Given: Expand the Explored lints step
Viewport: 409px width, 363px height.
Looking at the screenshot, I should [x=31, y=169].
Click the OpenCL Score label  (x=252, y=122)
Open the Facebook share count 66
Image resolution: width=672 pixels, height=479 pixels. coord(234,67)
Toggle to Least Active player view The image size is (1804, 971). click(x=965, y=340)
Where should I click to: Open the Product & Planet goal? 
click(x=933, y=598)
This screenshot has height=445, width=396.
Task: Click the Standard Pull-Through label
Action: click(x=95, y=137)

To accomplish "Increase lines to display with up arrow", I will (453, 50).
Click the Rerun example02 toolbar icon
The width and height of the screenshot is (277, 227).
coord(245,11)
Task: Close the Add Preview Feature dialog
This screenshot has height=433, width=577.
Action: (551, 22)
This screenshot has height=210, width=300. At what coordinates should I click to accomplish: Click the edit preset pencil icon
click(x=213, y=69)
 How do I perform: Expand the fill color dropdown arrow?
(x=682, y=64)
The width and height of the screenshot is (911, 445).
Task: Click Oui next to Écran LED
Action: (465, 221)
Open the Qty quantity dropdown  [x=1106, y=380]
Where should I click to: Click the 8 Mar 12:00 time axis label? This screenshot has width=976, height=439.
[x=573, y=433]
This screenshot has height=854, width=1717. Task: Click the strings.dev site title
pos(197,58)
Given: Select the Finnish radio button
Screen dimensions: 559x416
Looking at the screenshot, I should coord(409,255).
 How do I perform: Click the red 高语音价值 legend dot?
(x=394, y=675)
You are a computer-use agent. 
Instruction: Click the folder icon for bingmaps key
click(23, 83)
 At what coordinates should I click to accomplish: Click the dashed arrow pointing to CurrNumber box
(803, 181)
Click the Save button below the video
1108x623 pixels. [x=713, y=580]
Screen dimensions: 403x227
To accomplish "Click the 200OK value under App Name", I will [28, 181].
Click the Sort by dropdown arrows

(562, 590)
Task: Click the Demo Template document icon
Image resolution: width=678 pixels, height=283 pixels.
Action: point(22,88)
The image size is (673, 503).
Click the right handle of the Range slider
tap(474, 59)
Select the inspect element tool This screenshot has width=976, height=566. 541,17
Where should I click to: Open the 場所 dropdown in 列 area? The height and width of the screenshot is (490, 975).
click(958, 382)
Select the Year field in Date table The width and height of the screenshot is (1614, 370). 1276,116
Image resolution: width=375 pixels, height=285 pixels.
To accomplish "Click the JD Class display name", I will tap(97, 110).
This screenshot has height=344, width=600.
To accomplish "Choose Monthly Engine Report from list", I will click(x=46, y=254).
--------
• **REQUIREMENTS**
Duplicate the lines of the listing above, starting at the line containing "Where should I click to: Click" and ending at the line containing "Looking at the screenshot, I should coord(409,255).".

• **SOLUTION FOR THIS TASK**
Where should I click to: Click the 8 Mar 12:00 time axis label? This screenshot has width=976, height=439.
[x=573, y=433]
This screenshot has height=854, width=1717. Task: Click the strings.dev site title
pos(197,58)
Given: Select the Finnish radio button
Screen dimensions: 559x416
Looking at the screenshot, I should coord(409,255).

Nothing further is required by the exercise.